Keeping track of all the signals, trends and drivers is a craft, and often a personal or collective preference. If you're scanning alone, find a way to collect and curate links, documents, references, photographs and other materials in a way that makes sense to you, it could be something like a scanning journal, a spreadsheet or zettelkasten.

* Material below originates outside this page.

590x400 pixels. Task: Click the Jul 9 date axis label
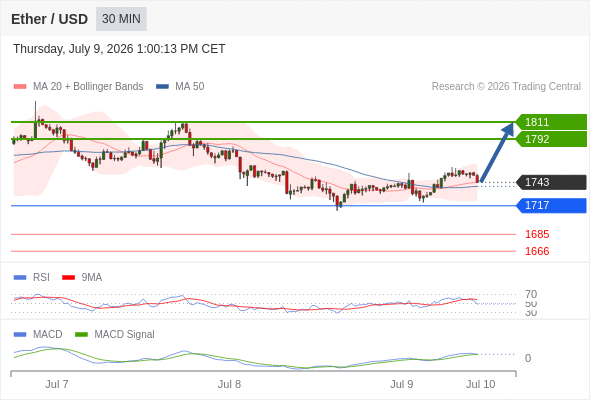pos(401,384)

Use this journal to collect signals, trends and driving forces in a consistent way (e.g. each entry can have a title, source, summary, category (STEEP), perceived impact and relevance) it can also help to ask if something is creating, confirming, responding to, or countering change (and why).
If you're scanning with a group of people, you'll benefit from using a shared system (online) where the material is accessible and searchable, and everyone involved can input, edit, tag or sort things in an agreed upon manner.
- where and how do you bookmark, reference or store materials?
- is there a shared document repository?
- how do you take notes?
- how will you keep your evidence, signals and trends together?
- is there a need for a more structured database?
- do you need a collective taxonomy specific to your area of interest? is it predefined or adhoc?
- how will you map clusters of signals, trends and forces to help understand the landscape as a dynamic ecosystem?
- do you need additional lenses or frameworks, such as:
- STEEP(VD): Social, Technological, Environmental, Economic, Political, (Values), (Demographic)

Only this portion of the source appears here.